Rows from a dataset:
— start —

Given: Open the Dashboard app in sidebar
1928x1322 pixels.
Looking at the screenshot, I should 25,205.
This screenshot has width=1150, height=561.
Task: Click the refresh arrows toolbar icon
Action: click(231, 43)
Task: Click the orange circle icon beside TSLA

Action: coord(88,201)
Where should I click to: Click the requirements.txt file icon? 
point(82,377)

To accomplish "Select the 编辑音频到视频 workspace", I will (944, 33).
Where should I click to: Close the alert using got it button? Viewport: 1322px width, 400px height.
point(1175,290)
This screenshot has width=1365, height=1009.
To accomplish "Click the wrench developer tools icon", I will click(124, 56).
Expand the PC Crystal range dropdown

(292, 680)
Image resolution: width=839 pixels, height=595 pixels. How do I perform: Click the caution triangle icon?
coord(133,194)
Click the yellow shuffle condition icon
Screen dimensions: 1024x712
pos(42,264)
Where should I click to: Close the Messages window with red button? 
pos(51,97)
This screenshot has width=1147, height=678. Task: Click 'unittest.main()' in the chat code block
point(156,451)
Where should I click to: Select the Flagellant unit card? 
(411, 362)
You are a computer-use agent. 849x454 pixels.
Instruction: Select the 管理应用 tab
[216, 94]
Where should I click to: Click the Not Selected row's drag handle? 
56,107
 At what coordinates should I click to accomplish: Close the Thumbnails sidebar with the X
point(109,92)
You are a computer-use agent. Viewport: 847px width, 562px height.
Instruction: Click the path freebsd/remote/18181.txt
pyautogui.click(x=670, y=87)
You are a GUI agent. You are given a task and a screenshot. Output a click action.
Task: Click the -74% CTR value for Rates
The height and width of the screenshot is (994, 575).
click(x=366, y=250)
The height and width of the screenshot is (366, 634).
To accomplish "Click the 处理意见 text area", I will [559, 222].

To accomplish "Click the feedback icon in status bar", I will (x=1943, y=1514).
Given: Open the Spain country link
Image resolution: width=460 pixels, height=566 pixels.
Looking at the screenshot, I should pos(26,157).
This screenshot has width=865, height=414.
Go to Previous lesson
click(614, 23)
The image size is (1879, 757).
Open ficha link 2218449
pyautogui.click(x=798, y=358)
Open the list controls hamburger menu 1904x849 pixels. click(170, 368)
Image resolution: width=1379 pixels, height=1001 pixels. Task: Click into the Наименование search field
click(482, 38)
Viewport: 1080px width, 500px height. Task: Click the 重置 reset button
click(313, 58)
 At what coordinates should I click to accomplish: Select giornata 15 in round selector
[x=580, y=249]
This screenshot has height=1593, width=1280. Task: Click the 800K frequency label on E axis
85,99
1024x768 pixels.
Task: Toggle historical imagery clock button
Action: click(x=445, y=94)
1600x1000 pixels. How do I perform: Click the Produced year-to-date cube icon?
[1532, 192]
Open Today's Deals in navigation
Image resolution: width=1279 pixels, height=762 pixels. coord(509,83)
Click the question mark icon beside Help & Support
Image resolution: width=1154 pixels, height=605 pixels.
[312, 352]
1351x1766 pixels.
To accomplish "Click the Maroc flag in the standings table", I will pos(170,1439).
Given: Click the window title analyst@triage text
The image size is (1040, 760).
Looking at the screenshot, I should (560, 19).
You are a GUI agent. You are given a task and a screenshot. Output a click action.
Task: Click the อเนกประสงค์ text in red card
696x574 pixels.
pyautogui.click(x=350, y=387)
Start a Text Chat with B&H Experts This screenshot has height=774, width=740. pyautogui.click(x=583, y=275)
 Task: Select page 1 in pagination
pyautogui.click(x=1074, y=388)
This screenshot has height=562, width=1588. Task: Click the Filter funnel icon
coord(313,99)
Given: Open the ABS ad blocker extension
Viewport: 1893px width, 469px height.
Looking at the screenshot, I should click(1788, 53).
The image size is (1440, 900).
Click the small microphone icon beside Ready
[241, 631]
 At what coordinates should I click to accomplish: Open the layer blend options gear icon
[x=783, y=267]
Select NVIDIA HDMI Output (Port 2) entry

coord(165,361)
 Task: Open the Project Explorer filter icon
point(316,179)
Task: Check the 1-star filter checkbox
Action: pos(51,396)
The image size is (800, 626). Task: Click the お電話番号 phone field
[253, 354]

— end —

* Set task:
Convert every line of the items above into a JSON list of strings, one string per line. Leave out blank lines.

* Right answer:
[
  "Given: Open the Dashboard app in sidebar",
  "1928x1322 pixels.",
  "Looking at the screenshot, I should 25,205.",
  "This screenshot has width=1150, height=561.",
  "Task: Click the refresh arrows toolbar icon",
  "Action: click(231, 43)",
  "Task: Click the orange circle icon beside TSLA",
  "Action: coord(88,201)",
  "Where should I click to: Click the requirements.txt file icon? ",
  "point(82,377)",
  "To accomplish \"Select the 编辑音频到视频 workspace\", I will (944, 33).",
  "Where should I click to: Close the alert using got it button? Viewport: 1322px width, 400px height.",
  "point(1175,290)",
  "This screenshot has width=1365, height=1009.",
  "To accomplish \"Click the wrench developer tools icon\", I will click(124, 56).",
  "Expand the PC Crystal range dropdown",
  "(292, 680)",
  "Image resolution: width=839 pixels, height=595 pixels. How do I perform: Click the caution triangle icon?",
  "coord(133,194)",
  "Click the yellow shuffle condition icon",
  "Screen dimensions: 1024x712",
  "pos(42,264)",
  "Where should I click to: Close the Messages window with red button? ",
  "pos(51,97)",
  "This screenshot has width=1147, height=678. Task: Click 'unittest.main()' in the chat code block",
  "point(156,451)",
  "Where should I click to: Select the Flagellant unit card? ",
  "(411, 362)",
  "You are a computer-use agent. 849x454 pixels.",
  "Instruction: Select the 管理应用 tab",
  "[216, 94]",
  "Where should I click to: Click the Not Selected row's drag handle? ",
  "56,107",
  " At what coordinates should I click to accomplish: Close the Thumbnails sidebar with the X",
  "point(109,92)",
  "You are a computer-use agent. Viewport: 847px width, 562px height.",
  "Instruction: Click the path freebsd/remote/18181.txt",
  "pyautogui.click(x=670, y=87)",
  "You are a GUI agent. You are given a task and a screenshot. Output a click action.",
  "Task: Click the -74% CTR value for Rates",
  "The height and width of the screenshot is (994, 575).",
  "click(x=366, y=250)",
  "The height and width of the screenshot is (366, 634).",
  "To accomplish \"Click the 处理意见 text area\", I will [559, 222].",
  "To accomplish \"Click the feedback icon in status bar\", I will (x=1943, y=1514).",
  "Given: Open the Spain country link",
  "Image resolution: width=460 pixels, height=566 pixels.",
  "Looking at the screenshot, I should pos(26,157).",
  "This screenshot has width=865, height=414.",
  "Go to Previous lesson",
  "click(614, 23)",
  "The image size is (1879, 757).",
  "Open ficha link 2218449",
  "pyautogui.click(x=798, y=358)",
  "Open the list controls hamburger menu 1904x849 pixels. click(170, 368)",
  "Image resolution: width=1379 pixels, height=1001 pixels. Task: Click into the Наименование search field",
  "click(482, 38)",
  "Viewport: 1080px width, 500px height. Task: Click the 重置 reset button",
  "click(313, 58)",
  " At what coordinates should I click to accomplish: Select giornata 15 in round selector",
  "[x=580, y=249]",
  "This screenshot has height=1593, width=1280. Task: Click the 800K frequency label on E axis",
  "85,99",
  "1024x768 pixels.",
  "Task: Toggle historical imagery clock button",
  "Action: click(x=445, y=94)",
  "1600x1000 pixels. How do I perform: Click the Produced year-to-date cube icon?",
  "[1532, 192]",
  "Open Today's Deals in navigation",
  "Image resolution: width=1279 pixels, height=762 pixels. coord(509,83)",
  "Click the question mark icon beside Help & Support",
  "Image resolution: width=1154 pixels, height=605 pixels.",
  "[312, 352]",
  "1351x1766 pixels.",
  "To accomplish \"Click the Maroc flag in the standings table\", I will pos(170,1439).",
  "Given: Click the window title analyst@triage text",
  "The image size is (1040, 760).",
  "Looking at the screenshot, I should (560, 19).",
  "You are a GUI agent. You are given a task and a screenshot. Output a click action.",
  "Task: Click the อเนกประสงค์ text in red card",
  "696x574 pixels.",
  "pyautogui.click(x=350, y=387)",
  "Start a Text Chat with B&H Experts This screenshot has height=774, width=740. pyautogui.click(x=583, y=275)",
  " Task: Select page 1 in pagination",
  "pyautogui.click(x=1074, y=388)",
  "This screenshot has height=562, width=1588. Task: Click the Filter funnel icon",
  "coord(313,99)",
  "Given: Open the ABS ad blocker extension",
  "Viewport: 1893px width, 469px height.",
  "Looking at the screenshot, I should click(1788, 53).",
  "The image size is (1440, 900).",
  "Click the small microphone icon beside Ready",
  "[241, 631]",
  " At what coordinates should I click to accomplish: Open the layer blend options gear icon",
  "[x=783, y=267]",
  "Select NVIDIA HDMI Output (Port 2) entry",
  "coord(165,361)",
  " Task: Open the Project Explorer filter icon",
  "point(316,179)",
  "Task: Check the 1-star filter checkbox",
  "Action: pos(51,396)",
  "The image size is (800, 626). Task: Click the お電話番号 phone field",
  "[253, 354]"
]